Activity
Below are some entries. Return exactly the lines from the one with "This screenshot has" through the final line, leaving out any pictures.
══ Data supplied ══
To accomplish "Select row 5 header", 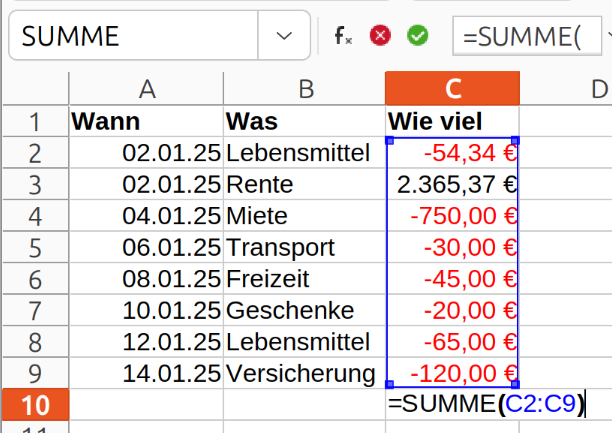I will click(x=36, y=248).
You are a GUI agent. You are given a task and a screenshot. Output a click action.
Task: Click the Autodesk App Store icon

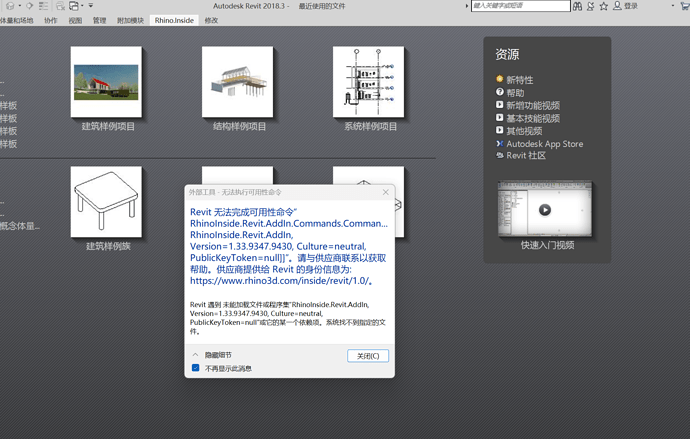[500, 143]
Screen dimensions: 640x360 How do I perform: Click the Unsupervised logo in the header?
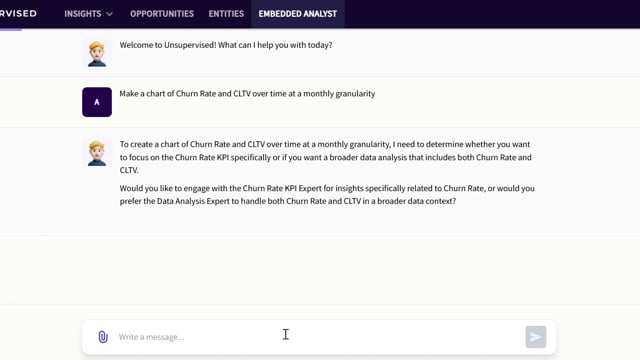coord(18,13)
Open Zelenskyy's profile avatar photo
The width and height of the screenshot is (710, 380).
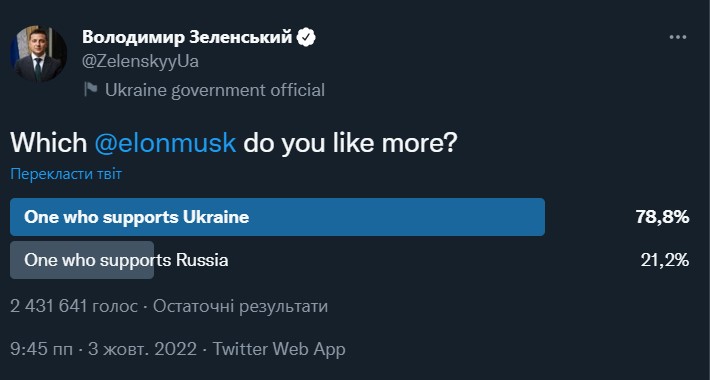click(38, 54)
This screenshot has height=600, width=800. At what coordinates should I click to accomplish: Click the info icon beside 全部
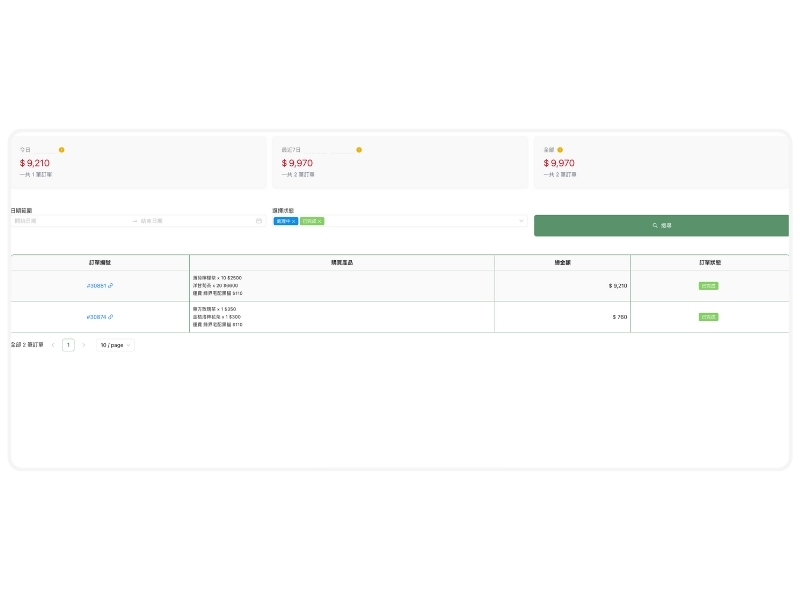[560, 150]
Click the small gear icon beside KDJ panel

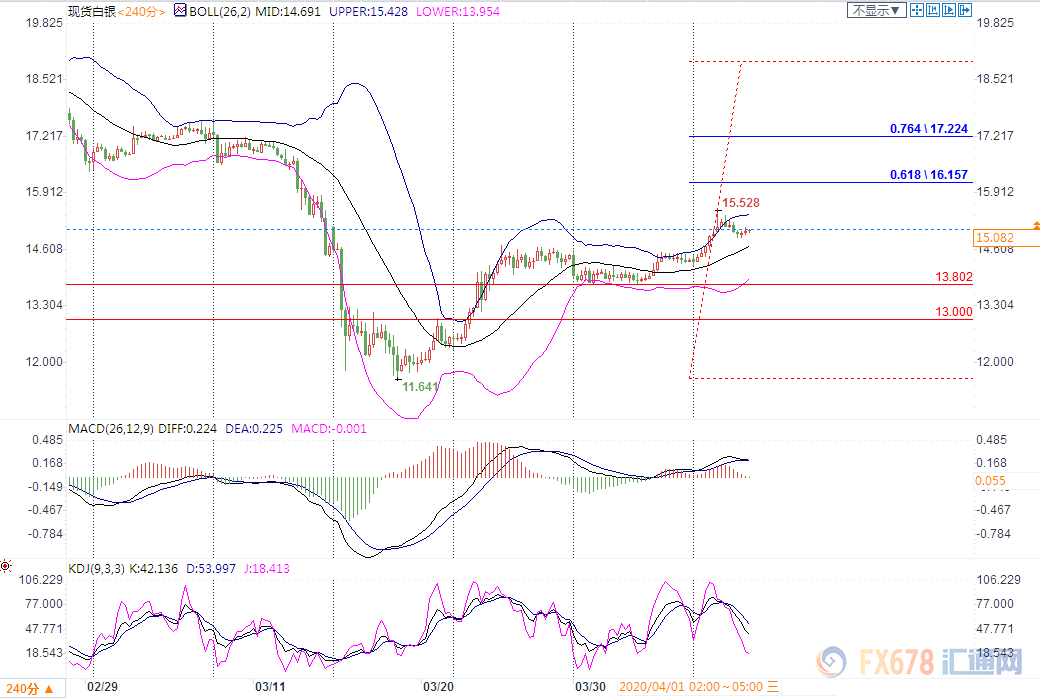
═══
Answer area
This screenshot has height=600, width=800. At what coordinates should I click to accomplish: Click the info icon beside 全部
[560, 150]
Click the small gear icon beside KDJ panel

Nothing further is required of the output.